En tal escrito de preparación del recurso deberá constar:
a) exposición de 'cada uno de los extremos del núcleo de la contradicción, determinando el sentido y alcance de la divergencia existente entre las resoluciones comparadas, en atención a la identidad de la situación, a la igualdad sustancial de hechos, fundamentos y pretensiones y a la diferencia de pronunciamientos'.
b) referencia detallada y precisa a los datos identificativos de la sentencia o sentencias que la parte pretenda utilizar para fundamentar cada uno de los puntos de contradicción'.

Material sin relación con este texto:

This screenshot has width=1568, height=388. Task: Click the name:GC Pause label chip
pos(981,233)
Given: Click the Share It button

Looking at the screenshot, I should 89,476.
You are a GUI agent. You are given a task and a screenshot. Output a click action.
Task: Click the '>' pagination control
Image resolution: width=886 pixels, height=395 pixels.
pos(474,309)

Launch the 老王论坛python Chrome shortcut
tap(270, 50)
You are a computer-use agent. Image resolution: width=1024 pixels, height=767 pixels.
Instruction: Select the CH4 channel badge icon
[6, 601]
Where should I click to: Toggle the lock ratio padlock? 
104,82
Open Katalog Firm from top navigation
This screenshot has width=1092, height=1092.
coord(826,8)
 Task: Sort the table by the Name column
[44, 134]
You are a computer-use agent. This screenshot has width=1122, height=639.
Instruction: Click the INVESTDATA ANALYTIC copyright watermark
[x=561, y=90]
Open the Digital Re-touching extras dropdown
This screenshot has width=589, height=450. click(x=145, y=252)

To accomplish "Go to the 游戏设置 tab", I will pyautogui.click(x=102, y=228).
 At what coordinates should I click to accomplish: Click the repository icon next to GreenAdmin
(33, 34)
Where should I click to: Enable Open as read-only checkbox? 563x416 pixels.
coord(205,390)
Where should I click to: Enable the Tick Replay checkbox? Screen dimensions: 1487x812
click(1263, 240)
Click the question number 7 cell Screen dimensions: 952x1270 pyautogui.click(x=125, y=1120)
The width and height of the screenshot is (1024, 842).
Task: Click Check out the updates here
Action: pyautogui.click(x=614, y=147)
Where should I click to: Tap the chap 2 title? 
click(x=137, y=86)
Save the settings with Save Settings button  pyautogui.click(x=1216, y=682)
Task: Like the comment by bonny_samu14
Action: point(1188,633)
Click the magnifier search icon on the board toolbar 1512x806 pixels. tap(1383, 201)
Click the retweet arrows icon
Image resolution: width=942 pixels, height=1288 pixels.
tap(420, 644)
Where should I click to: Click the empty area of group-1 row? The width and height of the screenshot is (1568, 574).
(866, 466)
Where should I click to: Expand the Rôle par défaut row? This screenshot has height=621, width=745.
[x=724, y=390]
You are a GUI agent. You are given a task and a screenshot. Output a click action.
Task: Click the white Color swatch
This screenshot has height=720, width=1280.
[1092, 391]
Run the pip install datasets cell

c) que las 'sentencias invocadas como doctrina de contradicción deberán haber ganado firmeza a la fecha de finalización del plazo de interposición del recurso', advirtiéndose, respecto a las sentencias invocadas, que 'Las sentencias que no hayan sido objeto de expresa mención en el escrito de preparación no podrán ser posteriormente invocadas en el escrito de interposición'.
d) Asimismo se advierte que deberá adjuntar al escrito de interposición del recurso de casación para la unificación de doctrina, el ejemplar para la Administración de Justicia, del modelo 696 aprobado por Orden HAP/2662/2012 de 13 de diciembre, con el ingreso debidamente validado, y en su caso el justificando del pago del mismo, en la cuantía establecida para el orden social, por Ley 10/2012, de 20 de noviembre, por la que se regulan determinadas tasas en el ámbito de la Administración de Justicia y del Instituto Nacional de Toxicología y Ciencias Forenses.
Una vez firme esta sentencia, devuélvanse los autos al Juzgado de lo Social de referencia, con certificación de esta resolución, diligencia de su firmeza y, en su caso, certificación o testimonio de la posterior resolución que recaiga.
Únase el original de esta sentencia al libro de su razón y una certificación de la misma al presente rollo, que se archivará en esta Sala.
Así por esta nuestra sentencia, lo pronunciamos, mandamos y firmamos.
PUBLICACIÓN.- Sevilla a
En el día de la fecha se publica la anterior sentencia. Doy fe.